En el ahora, destruido como ha sido el Estado que nos dimos en 1811 y 1830, o en 1947 y 1961, y desmaterializado el texto de nuestra actual constitución militarista: que es de clara vocación dictatorial, extrañamente defendida por una oposición que se dice “democrática”; y habiendo degenerado aquella en totalitaria y despótica tras las exégesis que recibe de manos de los jueces del régimen, los venezolanos debemos preguntarnos sí, desasidos de nuestros valores fundantes por obra de la gran ruptura padecida ¿será posible discutir como antes acerca de los juicios y las tomas de postura morales, aun cuando se hayan desmoronado los consensos sustanciales de fondo acerca de las normas morales básicas en las que creemos? (Jürgen Habermas, “Ética discursiva”, Doce textos fundamentales de la ética del siglo XX, Madrid, 2002).
Que, en materia de costumbres, sobre todo las relativas a la “legalidad” familiar o política, medremos entre lo formal y retórico a la vez que resolviendo, haciéndole trampas a la ética y al Derecho, no quiere decir que, como sociedad, los venezolanos, hayamos sido unos huérfanos de ideas genuinas y sin perspectivas de porvenir, guiados aquéllas por las leyes elementales de la decencia. El gendarme, debo decirlo, ni es necesario ni es una fatalidad, así lo hayan dicho los Vallenilla Lanz reparando en el credo de Bolívar, en el de Gómez, o en el de Pérez Jiménez con su Nuevo Ideal Nacional.
Papa Ratzinger, conocedor de lo que fue el nazismo, en 2011 recordaba ante sus compatriotas alemanes, bajo realidades como las que he enunciado, lo siguiente: “Hemos experimentado cómo el poder se separó del Derecho, se enfrentó contra él; cómo se pisoteó el Derecho, de manera que el Estado se convirtió en el instrumento para la destrucción del Derecho; se transformó en una cuadrilla de bandidos muy bien organizada, que podía amenazar el mundo entero y llevarlo hasta el borde del abismo”.

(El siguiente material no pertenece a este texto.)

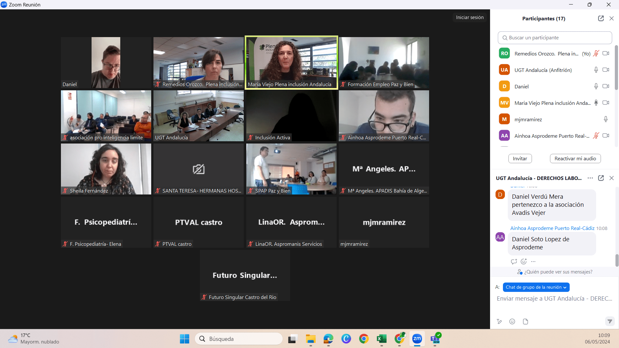Reply in thread to the last chat message

coord(514,261)
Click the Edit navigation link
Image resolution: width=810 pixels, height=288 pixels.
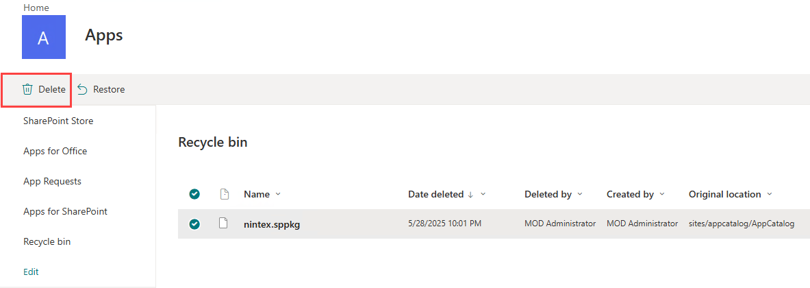click(31, 272)
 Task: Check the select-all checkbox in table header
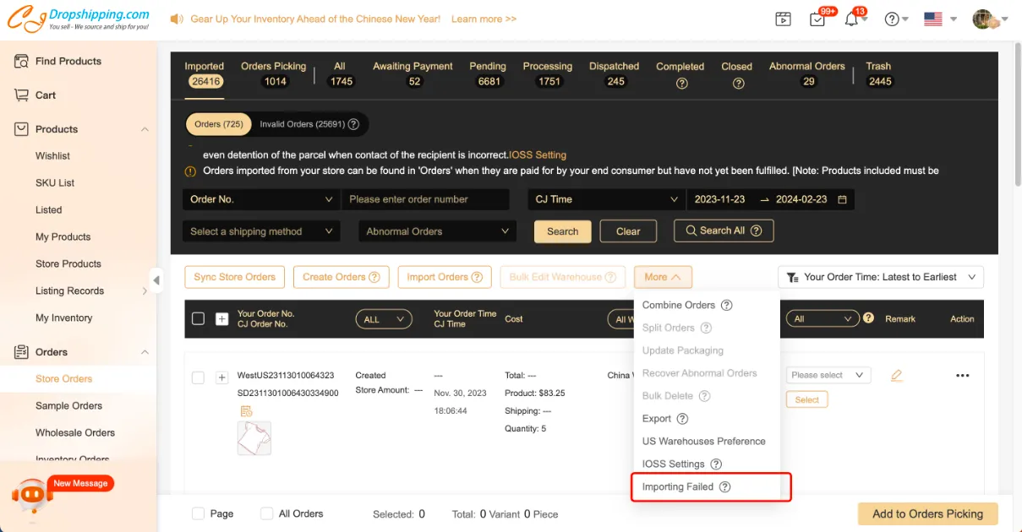pos(199,318)
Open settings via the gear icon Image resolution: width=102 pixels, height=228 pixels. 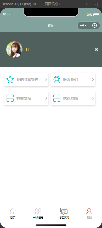[x=97, y=50]
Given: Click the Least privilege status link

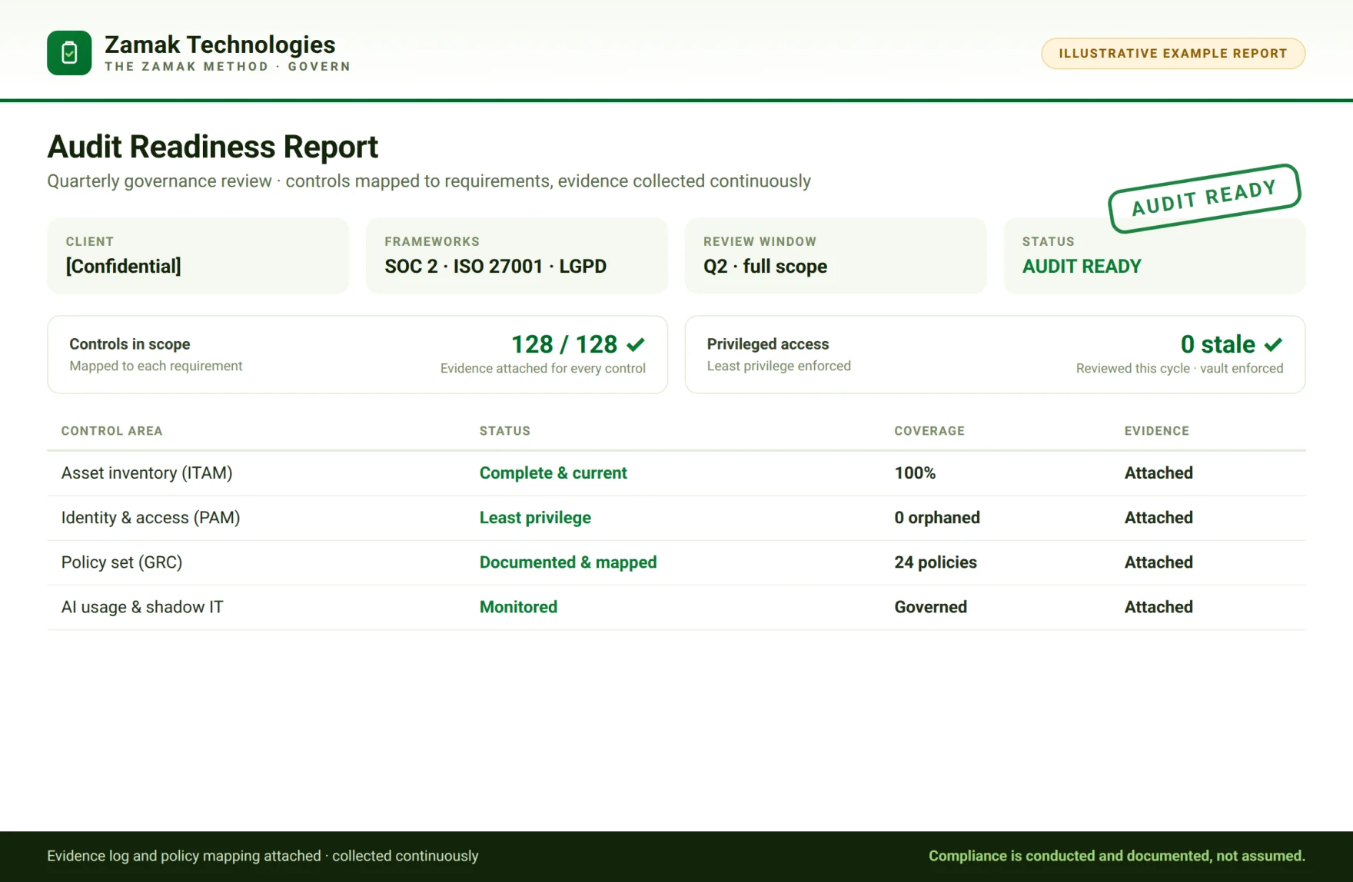Looking at the screenshot, I should click(535, 518).
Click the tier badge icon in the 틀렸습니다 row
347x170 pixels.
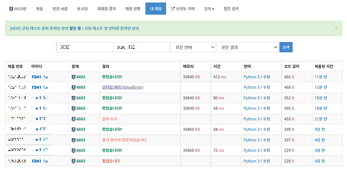74,161
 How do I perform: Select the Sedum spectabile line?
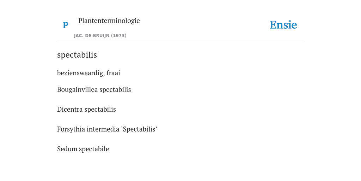pos(83,149)
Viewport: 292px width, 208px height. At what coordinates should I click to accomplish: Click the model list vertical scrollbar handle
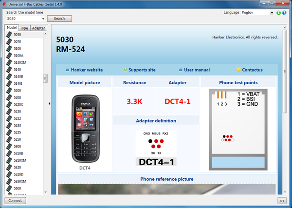(45, 78)
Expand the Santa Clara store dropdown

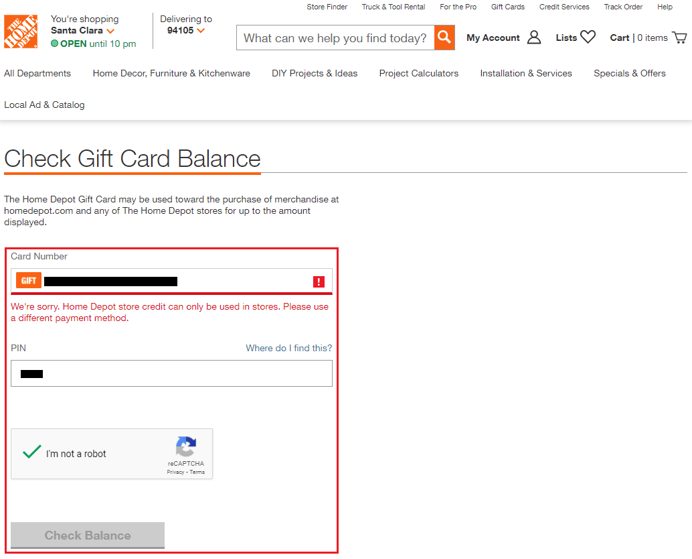click(110, 31)
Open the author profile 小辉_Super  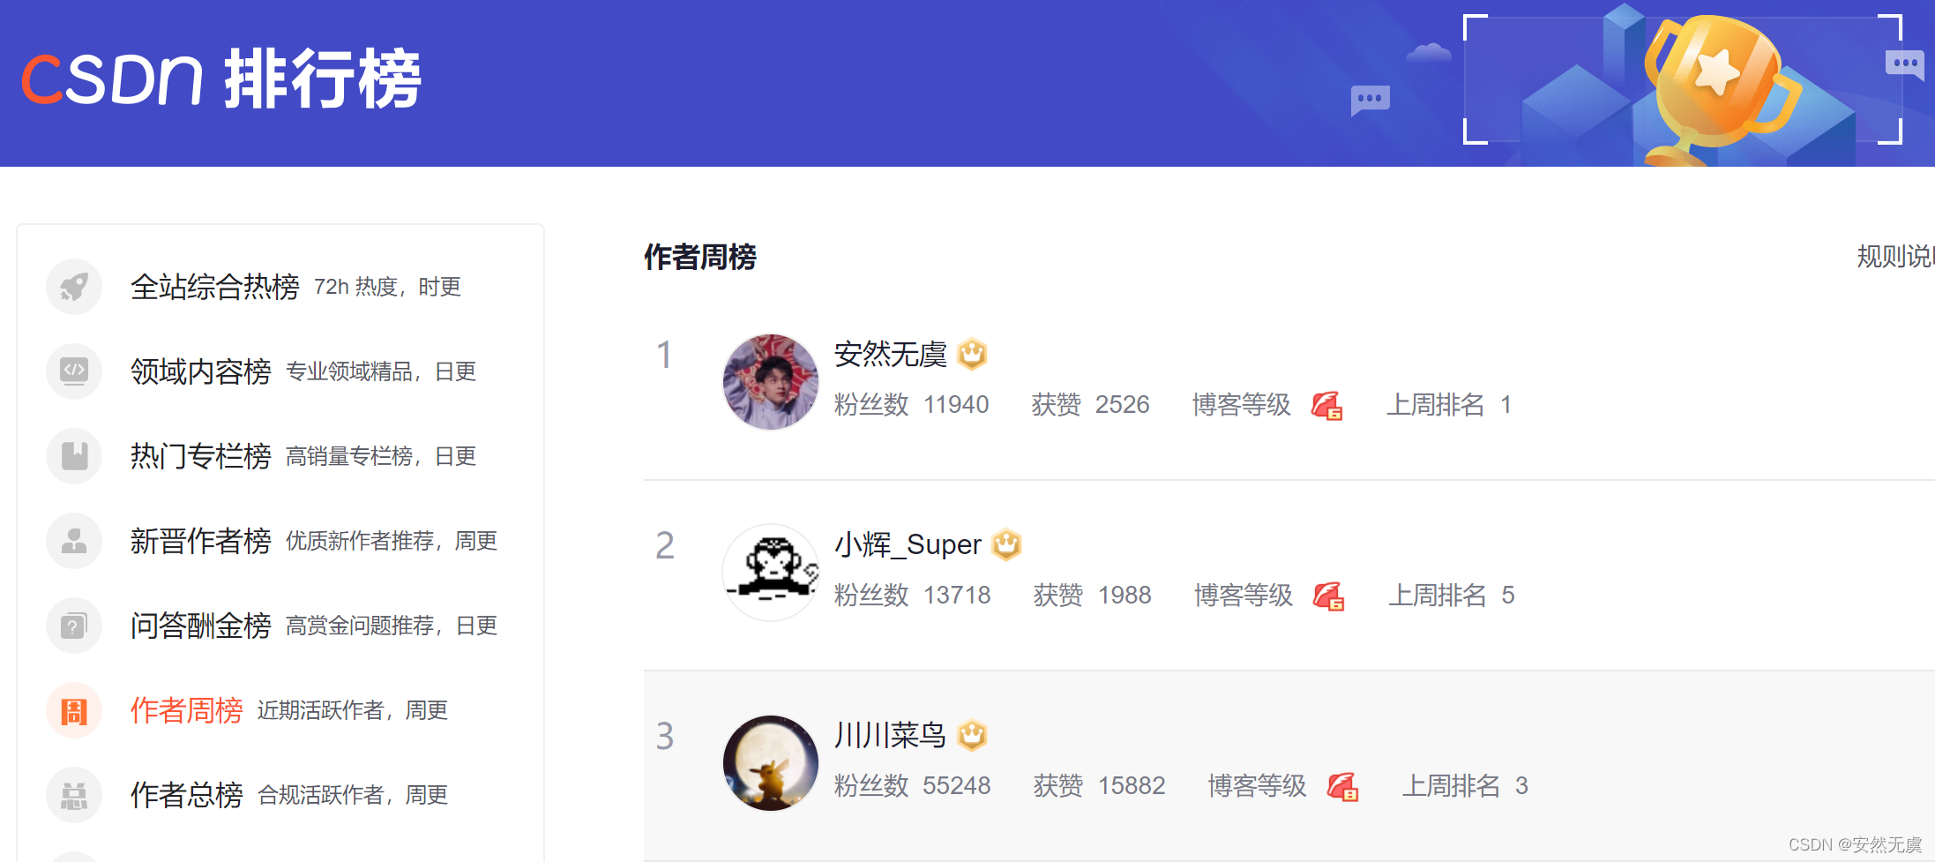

Seguidamente les preguntaba y respondía: “¿Cómo podemos reconocer lo que es justo? ¿Cómo podemos distinguir entre el bien y el mal, entre el derecho verdadero y el Derecho sólo aparente? … Para gran parte de la materia que se ha de regular jurídicamente, el criterio de la mayoría puede ser un criterio suficiente. Pero es evidente que, en las cuestiones fundamentales del Derecho, en las cuales está en juego la dignidad del hombre y de la humanidad, el principio de la mayoría no basta.” Y es eso, exactamente lo que plantea Habermas y hemos de considerarlo prioritariamente, sobre todo que los venezolanos no contamos con una Torá como la de los judíos, que nos sostenga como nación mientras duran la adversidad y la dispersión por el planeta.
El ser y la esencia de lo venezolano, entonces, ¿será sólo aquél que puede negociarse en Barbados o ser la obra de un pacto político circunstancial o del que resulte un hecho electoral acomodado o no? ¿La Casa Común, seguirá siendo, incluso luego, un motel de carretera?